▸ Data shown:
────────────────────────────────────────
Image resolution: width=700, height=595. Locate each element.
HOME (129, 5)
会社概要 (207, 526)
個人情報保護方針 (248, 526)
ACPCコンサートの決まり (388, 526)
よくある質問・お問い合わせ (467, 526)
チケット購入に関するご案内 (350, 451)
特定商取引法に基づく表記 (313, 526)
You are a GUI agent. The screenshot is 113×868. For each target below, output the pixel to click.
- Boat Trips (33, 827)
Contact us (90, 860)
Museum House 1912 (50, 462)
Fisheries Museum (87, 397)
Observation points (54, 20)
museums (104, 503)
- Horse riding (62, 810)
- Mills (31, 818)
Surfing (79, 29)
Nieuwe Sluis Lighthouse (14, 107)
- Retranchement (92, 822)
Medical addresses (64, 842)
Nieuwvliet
────────────────────────────────────────
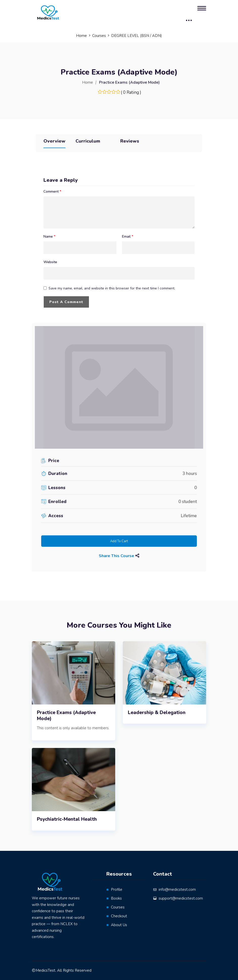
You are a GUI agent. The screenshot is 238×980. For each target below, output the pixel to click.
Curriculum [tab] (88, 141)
────────────────────────────────────────
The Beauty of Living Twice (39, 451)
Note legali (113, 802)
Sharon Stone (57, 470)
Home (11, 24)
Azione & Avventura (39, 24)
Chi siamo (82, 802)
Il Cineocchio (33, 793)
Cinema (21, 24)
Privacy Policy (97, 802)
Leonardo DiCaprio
────────────────────────────────────────
▸ Your objective:
Rewrite every line of the data from the line containing "会社概要 (207, 526)" down to the line containing "Medical addresses (64, 842)", both included, replacing "Lighthouse" with "Beacon" and leaving everything else unchanged. Give only those lines.

▸ Problem solution:
会社概要 (207, 526)
個人情報保護方針 (248, 526)
ACPCコンサートの決まり (388, 526)
よくある質問・お問い合わせ (467, 526)
チケット購入に関するご案内 (350, 451)
特定商取引法に基づく表記 (313, 526)
You are a GUI agent. The screenshot is 113×868. For each target below, output the pixel to click.
- Boat Trips (33, 827)
Contact us (90, 860)
Museum House 1912 (50, 462)
Fisheries Museum (87, 397)
Observation points (54, 20)
museums (104, 503)
- Horse riding (62, 810)
- Mills (31, 818)
Surfing (79, 29)
Nieuwe Sluis Beacon (14, 107)
- Retranchement (92, 822)
Medical addresses (64, 842)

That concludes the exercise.